Conexant Systems, Inc. (NASDAQ: CNXT), a leading supplier of innovative semiconductor solutions for imaging, audio, embedded modem, and video surveillance applications, today announced that its special purpose entity, Conexant CF, LLC, renewed and increased an accounts receivable credit facility with Silicon Valley Bank for $20 million. The renewed credit facility is effective through December 31, 2013, and replaces an expiring one-year, $15 million accounts receivable credit facility.
“We are pleased to extend our relationship with Silicon Valley Bank and secure a three-year, $20 million credit line with lower interest rates than our previous facility,” said Jean Hu, Conexant’s chief financial officer. “Our renewed credit facility will continue to provide us with financial flexibility as we focus on driving business growth.”

== == ==

Copy word for word the stretch of the press release from "Conexant Systems, Inc." through "receivable credit facility.".

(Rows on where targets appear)
== == ==

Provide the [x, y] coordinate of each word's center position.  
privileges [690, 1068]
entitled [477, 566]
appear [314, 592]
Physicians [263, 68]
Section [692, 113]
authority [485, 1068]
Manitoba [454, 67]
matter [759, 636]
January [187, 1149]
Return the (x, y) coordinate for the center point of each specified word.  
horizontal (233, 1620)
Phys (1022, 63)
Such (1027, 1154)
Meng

== == ==

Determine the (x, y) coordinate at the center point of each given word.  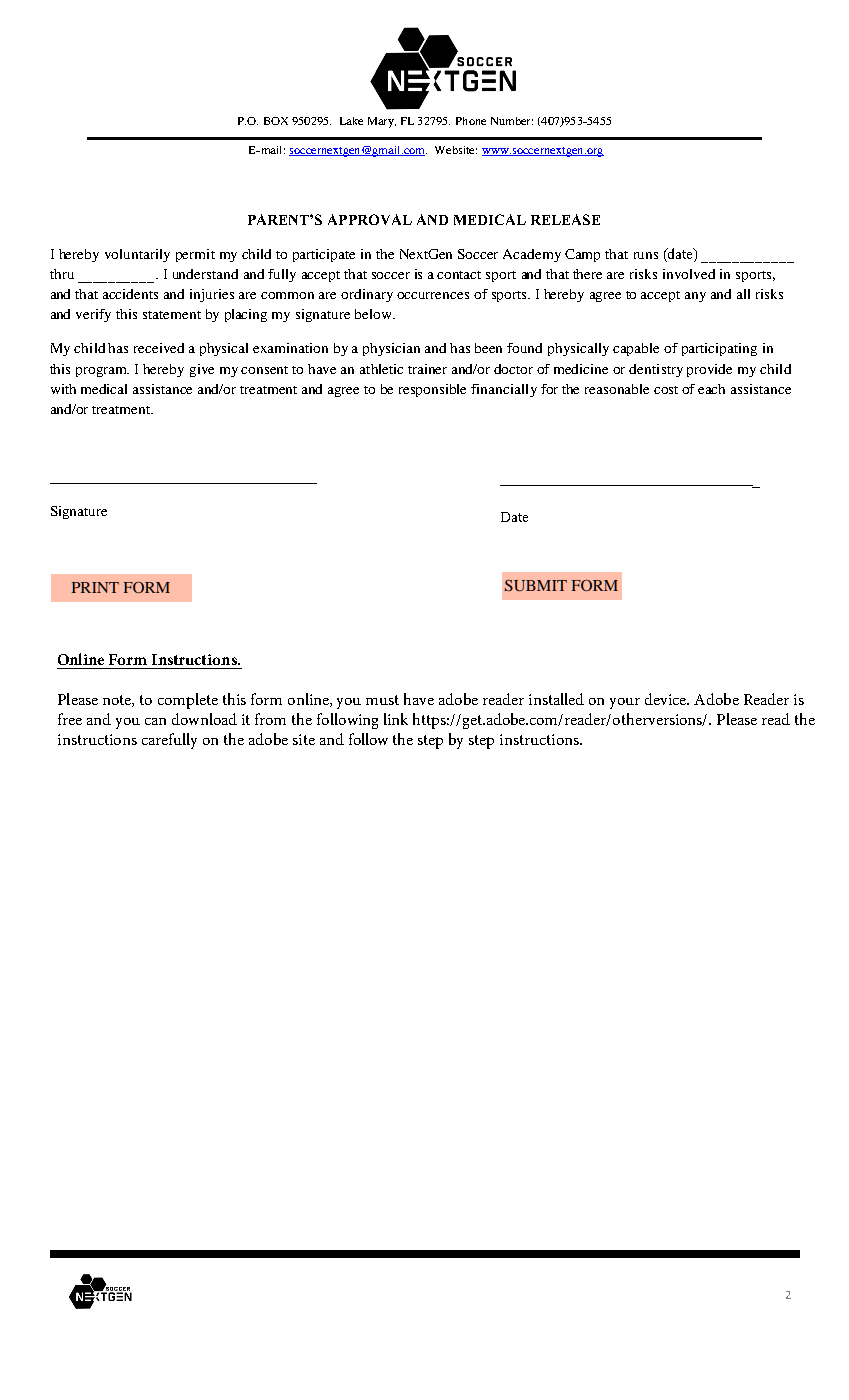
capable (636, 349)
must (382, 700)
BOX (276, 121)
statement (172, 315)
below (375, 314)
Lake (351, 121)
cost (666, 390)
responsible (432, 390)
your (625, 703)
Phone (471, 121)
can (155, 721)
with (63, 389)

== == ==

(EXPECTED OUTPUT)
Conexant Systems, Inc. (NASDAQ: CNXT), a leading supplier of innovative semiconductor solutions for imaging, audio, embedded modem, and video surveillance applications, today announced that its special purpose entity, Conexant CF, LLC, renewed and increased an accounts receivable credit facility with Silicon Valley Bank for $20 million. The renewed credit facility is effective through December 31, 2013, and replaces an expiring one-year, $15 million accounts receivable credit facility.